The castles over on the right bank, Montfaucon and Roquemaure, are of the normal painful sort again. Roquemaure is a crooked, narrow, up-and-down old dirty town, where old customs and old costumes and old forms of speech still live on; and, also, its people have a very pretty taste in the twisting and perverting of historic fact into picturesque tradition—as is shown by the way in which they have rearranged the unpleasant details of the death of Pope Clement V. into a bit of melodramatic moral decoration for their own town. Their ingeniously compiled legend runs in this wise: Clement's death in the castle of Roquemaure occurred while he was on his way homeward from the Council of Vienne; where—keeping with the King the bargain which had won for him the Papal throne—he had abolished the Order of the Templars and had condemned their Grand Master, Jacques de Molay, to be burned alive. When that sentence was passed, the Grand Master, in turn, had passed sentence of death upon the Pope: declaring that within forty days they should appear together, in the spirit, to try again that cause misjudged on earth before the Throne of God. And the forty days were near ended when Pope Clement came to Roquemaure—with the death-grip already so strong upon him that even the little farther journey to Avignon was impossible, and he could but lay him down there and die. While yet the breath scarce was out of his body, his servants fell to fighting over his belongings with a brutal fierceness: in the midst of which fray a lighted torch fell among and fired the hangings of the bed whereon lay the dead Pope—and before any of the pillagers would give the rest an advantage by stopping in their foul work to extinguish the flames his body was half-consumed. And so was Clement burned in death even as the Grand Master had been burned in life; and so was executed upon him the Grand Master's summons to appear before the Judgment Seat on high!

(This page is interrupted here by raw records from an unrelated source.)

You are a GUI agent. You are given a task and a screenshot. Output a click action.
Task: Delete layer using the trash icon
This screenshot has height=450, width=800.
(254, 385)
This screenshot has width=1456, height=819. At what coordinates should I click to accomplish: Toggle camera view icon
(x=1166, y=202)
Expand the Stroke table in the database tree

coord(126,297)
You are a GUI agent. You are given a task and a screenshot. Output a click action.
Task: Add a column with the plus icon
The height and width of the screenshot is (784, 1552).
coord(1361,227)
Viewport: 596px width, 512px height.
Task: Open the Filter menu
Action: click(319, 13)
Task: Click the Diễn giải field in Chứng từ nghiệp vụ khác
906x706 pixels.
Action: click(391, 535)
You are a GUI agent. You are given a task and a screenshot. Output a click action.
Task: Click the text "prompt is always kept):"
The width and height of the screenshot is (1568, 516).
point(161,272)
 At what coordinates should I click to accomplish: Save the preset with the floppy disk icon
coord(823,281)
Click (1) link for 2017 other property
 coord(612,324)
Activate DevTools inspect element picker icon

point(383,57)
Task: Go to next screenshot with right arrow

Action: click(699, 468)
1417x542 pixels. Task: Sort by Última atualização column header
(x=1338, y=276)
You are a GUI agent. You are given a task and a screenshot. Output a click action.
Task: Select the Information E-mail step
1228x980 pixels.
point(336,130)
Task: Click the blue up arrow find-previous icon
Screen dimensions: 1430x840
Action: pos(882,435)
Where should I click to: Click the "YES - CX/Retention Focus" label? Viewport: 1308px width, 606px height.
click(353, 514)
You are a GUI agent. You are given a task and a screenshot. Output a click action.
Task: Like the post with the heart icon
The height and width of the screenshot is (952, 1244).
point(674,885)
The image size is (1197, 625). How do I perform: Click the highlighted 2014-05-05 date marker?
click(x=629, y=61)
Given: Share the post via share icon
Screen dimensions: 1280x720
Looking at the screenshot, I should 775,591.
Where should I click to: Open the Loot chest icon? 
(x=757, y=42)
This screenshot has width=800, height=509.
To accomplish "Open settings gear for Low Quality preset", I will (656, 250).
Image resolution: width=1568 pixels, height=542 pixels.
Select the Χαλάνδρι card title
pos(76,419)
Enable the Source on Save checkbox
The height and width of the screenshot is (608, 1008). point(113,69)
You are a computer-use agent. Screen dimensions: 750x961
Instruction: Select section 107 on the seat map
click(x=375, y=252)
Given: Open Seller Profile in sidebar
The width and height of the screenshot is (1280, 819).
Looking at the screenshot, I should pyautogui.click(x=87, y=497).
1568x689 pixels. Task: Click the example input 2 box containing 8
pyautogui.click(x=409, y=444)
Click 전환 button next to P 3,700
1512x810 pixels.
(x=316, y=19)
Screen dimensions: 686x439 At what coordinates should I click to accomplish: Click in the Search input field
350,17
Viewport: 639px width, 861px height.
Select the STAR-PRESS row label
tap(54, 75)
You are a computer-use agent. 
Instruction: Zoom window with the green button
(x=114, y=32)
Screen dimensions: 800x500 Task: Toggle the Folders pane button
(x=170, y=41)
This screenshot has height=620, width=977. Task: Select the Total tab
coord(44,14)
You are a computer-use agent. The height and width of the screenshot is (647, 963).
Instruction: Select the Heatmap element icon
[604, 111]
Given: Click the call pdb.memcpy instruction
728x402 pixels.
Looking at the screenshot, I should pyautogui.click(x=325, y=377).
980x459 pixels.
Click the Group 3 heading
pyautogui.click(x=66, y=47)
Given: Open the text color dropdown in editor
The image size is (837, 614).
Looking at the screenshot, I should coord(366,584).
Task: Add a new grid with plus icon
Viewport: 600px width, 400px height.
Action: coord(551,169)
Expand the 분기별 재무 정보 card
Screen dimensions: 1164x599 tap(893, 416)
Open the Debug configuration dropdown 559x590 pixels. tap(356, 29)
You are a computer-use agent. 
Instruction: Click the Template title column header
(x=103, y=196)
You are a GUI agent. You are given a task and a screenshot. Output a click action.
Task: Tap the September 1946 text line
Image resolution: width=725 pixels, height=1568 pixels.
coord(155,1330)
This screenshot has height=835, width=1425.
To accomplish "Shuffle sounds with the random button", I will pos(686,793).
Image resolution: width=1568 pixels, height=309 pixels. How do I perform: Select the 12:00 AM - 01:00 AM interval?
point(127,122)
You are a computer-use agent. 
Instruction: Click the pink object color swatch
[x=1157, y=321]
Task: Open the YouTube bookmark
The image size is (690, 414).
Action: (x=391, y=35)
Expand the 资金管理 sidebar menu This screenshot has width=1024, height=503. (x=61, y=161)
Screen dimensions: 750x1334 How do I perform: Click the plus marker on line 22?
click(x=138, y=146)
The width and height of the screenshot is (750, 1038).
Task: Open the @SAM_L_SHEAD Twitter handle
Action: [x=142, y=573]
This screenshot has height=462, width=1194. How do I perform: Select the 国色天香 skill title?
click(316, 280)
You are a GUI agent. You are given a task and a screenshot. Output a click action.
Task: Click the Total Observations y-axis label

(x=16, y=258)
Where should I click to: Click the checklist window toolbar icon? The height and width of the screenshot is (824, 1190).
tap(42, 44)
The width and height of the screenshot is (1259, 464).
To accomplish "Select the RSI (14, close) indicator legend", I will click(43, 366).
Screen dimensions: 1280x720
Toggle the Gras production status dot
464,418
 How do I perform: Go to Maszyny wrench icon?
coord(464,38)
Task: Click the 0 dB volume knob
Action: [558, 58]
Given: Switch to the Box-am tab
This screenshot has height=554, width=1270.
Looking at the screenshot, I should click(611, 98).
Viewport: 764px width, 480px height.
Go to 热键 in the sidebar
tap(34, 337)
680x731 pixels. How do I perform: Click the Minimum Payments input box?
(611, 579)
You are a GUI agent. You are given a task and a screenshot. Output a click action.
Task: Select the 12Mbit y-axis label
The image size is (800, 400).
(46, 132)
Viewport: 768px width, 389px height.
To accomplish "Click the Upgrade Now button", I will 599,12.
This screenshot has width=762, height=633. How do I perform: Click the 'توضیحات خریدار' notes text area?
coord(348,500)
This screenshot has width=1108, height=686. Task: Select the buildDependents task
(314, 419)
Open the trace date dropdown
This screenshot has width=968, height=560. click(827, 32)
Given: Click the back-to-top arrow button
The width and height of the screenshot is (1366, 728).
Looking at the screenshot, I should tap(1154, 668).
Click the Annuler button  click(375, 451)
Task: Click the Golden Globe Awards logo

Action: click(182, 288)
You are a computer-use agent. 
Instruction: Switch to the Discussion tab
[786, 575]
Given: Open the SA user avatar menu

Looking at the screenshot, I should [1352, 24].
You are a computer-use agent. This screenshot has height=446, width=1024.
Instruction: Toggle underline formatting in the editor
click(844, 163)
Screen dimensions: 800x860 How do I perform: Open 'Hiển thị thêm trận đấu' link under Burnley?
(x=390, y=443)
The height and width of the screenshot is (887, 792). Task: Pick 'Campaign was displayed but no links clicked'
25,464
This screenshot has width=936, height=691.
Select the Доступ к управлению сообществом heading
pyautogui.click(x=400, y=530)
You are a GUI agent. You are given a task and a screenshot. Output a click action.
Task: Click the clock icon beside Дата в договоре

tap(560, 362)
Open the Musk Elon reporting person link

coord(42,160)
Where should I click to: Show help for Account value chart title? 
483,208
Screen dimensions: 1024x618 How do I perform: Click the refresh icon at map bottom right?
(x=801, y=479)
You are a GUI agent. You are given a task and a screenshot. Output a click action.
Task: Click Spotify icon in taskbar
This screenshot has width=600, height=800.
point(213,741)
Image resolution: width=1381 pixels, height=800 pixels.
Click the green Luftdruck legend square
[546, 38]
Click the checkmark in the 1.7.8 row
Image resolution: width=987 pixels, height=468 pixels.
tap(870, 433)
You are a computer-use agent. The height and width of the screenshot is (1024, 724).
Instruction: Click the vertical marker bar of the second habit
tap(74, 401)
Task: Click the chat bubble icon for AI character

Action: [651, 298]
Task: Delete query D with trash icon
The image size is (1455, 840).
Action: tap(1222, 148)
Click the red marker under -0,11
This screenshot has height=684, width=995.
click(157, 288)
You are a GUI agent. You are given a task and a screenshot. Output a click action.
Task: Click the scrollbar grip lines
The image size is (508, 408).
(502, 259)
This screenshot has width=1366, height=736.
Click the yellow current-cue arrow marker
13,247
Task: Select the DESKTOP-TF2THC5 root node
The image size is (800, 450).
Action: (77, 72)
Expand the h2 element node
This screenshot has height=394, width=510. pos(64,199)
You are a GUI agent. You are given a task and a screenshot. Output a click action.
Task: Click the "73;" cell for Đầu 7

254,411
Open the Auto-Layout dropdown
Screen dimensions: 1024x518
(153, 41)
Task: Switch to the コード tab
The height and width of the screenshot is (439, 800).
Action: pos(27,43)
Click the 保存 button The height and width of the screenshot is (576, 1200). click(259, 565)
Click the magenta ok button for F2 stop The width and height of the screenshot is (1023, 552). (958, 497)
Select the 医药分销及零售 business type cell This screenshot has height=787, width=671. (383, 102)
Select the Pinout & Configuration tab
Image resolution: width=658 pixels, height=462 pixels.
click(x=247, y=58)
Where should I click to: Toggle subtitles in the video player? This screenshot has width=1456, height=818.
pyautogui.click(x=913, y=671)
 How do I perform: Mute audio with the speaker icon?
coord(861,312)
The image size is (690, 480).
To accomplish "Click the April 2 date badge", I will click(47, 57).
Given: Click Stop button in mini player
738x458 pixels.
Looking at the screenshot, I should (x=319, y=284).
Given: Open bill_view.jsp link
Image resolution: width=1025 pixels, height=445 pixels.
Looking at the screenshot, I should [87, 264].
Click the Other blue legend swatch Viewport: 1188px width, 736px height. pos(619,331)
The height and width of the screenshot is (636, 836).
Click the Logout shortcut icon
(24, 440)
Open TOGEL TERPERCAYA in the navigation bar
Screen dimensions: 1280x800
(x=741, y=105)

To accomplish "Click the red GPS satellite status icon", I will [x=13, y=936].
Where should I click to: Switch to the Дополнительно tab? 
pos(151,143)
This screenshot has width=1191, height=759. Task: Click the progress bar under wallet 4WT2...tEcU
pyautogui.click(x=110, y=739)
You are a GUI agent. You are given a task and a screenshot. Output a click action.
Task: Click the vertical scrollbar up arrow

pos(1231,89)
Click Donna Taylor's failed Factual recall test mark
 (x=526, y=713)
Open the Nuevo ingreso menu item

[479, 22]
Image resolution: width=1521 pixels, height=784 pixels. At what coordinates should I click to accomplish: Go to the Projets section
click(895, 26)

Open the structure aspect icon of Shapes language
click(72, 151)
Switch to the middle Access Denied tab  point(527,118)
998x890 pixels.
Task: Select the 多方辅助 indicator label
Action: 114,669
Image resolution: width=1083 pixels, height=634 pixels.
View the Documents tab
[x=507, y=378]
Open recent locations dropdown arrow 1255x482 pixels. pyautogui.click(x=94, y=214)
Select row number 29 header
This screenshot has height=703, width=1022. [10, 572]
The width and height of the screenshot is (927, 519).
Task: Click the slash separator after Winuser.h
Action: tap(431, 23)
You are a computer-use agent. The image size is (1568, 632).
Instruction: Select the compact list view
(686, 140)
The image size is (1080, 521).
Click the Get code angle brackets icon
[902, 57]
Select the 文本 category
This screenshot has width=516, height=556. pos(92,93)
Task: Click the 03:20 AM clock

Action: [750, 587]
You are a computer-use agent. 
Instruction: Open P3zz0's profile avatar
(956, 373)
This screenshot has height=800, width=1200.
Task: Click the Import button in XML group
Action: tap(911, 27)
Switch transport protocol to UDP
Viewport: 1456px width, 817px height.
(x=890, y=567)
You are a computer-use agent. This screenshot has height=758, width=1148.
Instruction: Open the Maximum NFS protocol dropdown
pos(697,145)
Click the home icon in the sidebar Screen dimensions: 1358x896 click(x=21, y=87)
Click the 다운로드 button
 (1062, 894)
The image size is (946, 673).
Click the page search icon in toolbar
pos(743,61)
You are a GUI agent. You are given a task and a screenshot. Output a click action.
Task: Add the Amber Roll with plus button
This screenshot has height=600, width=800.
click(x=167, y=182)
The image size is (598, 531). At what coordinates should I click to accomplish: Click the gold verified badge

It is interesting to note that this tradition does very little violence to the individual facts of the case, and yet rearranges them in such a fashion that they are at sixes and sevens with the truth as a whole. When, in my lighter youth, I entered upon what I fancied was antiquarian research I was hot for the alluring theory that oral tradition is a surer preserver of historic fact than is written record; and as I was not concerned with antiquities of a sort upon which my pretty borrowed theory could be tested I got along with it very well. But I am glad now to cite this capital instance in controversion of my youthful second-hand belief—because it entirely accords with my more mature conviction that oral tradition, save as a tenacious preserver of place-names, is not to be trusted at all. And as unsupported written record rarely is to be trusted either, it would seem that a certain amount of reason was at the root of King David's hasty generalization as to the untruthfulness of mankind.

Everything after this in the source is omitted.